A invasão aconteceu há duas semanas. Leila vive com o marido e o filho numa casa que se debruça sobre o mar, no bairro da Joatinga, uma das vistas mais bonitas do Rio. Um ambiente que transpira tranqüilidade e foi cenário da novela Laços de Família, em 2000. Em sua bela piscina o romance entre os personagens Ritinha (Juliana Paes) e Danilo (Alexandre Borges) pegou fogo. Por volta das 8 e meia da noite de sexta-feira 4, a casa foi duramente atingida pela realidade do crime. Leila trabalhava no computador, em seu escritório, quando foi surpreendida por dois homens encapuzados e armados com pistolas. No 2º andar, um terceiro bandido rendeu Hélio. Acompanhado de uma empregada, o casal viveu uma hora e meia de terror. Na casa de um amigo, o filho do casal escapou do tormento.

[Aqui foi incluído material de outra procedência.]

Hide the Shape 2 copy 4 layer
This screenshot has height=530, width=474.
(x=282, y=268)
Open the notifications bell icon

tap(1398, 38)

Leila tem em relação aos fatos um sentimento surpreendente. "Não gosto da palavra vítima. O que eu sinto é tristeza e muita vergonha do nosso país", diz ela. Em um reflexo de fuga, decidiu passar uma temporada com a família em Porto Alegre. Ainda é difícil voltar para a casa que teve todos os armários e as gavetas revirados. O bando estava frustrado porque esperava encontrar muito mais pertences de valor. "Tentei criar uma empatia, disse que trabalhávamos, que não éramos milionários. E eles contaram que eram universitários de classe média", diz. Os assaltantes levaram duas câmeras fotográficas, celulares, jóias, dinheiro e roupas. Pouco adiantaram os cuidados com a segurança. A casa, em condomínio fechado, tem um muro alto e é vigiada por câmeras. Leila ainda foi levada pelo bando em seu próprio carro, um jipe Pajero. Foram quarenta minutos de um seqüestro que só acabou quando os assaltantes encontraram um comparsa que estava em outro automóvel. Ela foi largada a pé na praia da Barra da Tijuca.
Ricardo Leoni/Ag. Globo |
Leila: "Sinto tristeza e vergonha" |
O mais aterrador é que o grupo tinha informações detalhadas sobre a casa e sobre as vítimas. Um dos bandidos fez menção ao outro assalto que a ex-miss sofrera, poucos meses antes, no meio da rua. Em janeiro, a caminho de um desfile de moda, dois bandidos agarraram sua bolsa, montados em uma motocicleta. Como a alça da bolsa era curta, o braço de Leila ficou preso. Os assaltantes aceleraram. Ela foi arrastada de joelhos por cerca de 15 metros. Para se livrarem dela, eles a esfaquearam, ferindo gravemente sua mão. Quando finalmente conseguiu se soltar, estava sem sapatos, com a calça rasgada e os dedos da mão direita quase decepados. O dorso do pé ficou em carne viva. Tudo isso sob o sol de meio-dia. A cena não durou dois minutos, mas foi preciso uma cirurgia de quase quatro horas e centenas de pontos para a reconstituição de nervos, artérias e tendões dos dedos. Ela ainda fazia fisioterapia para recuperar os movimentos da mão quando foi novamente atacada por bandidos. O caso deu a Leila a mesma típica resignação de tantas vítimas seriais de crimes violentos: "Quando você vê que quase perdeu a vida ou a possibilidade de trabalhar, até acha que saiu no lucro".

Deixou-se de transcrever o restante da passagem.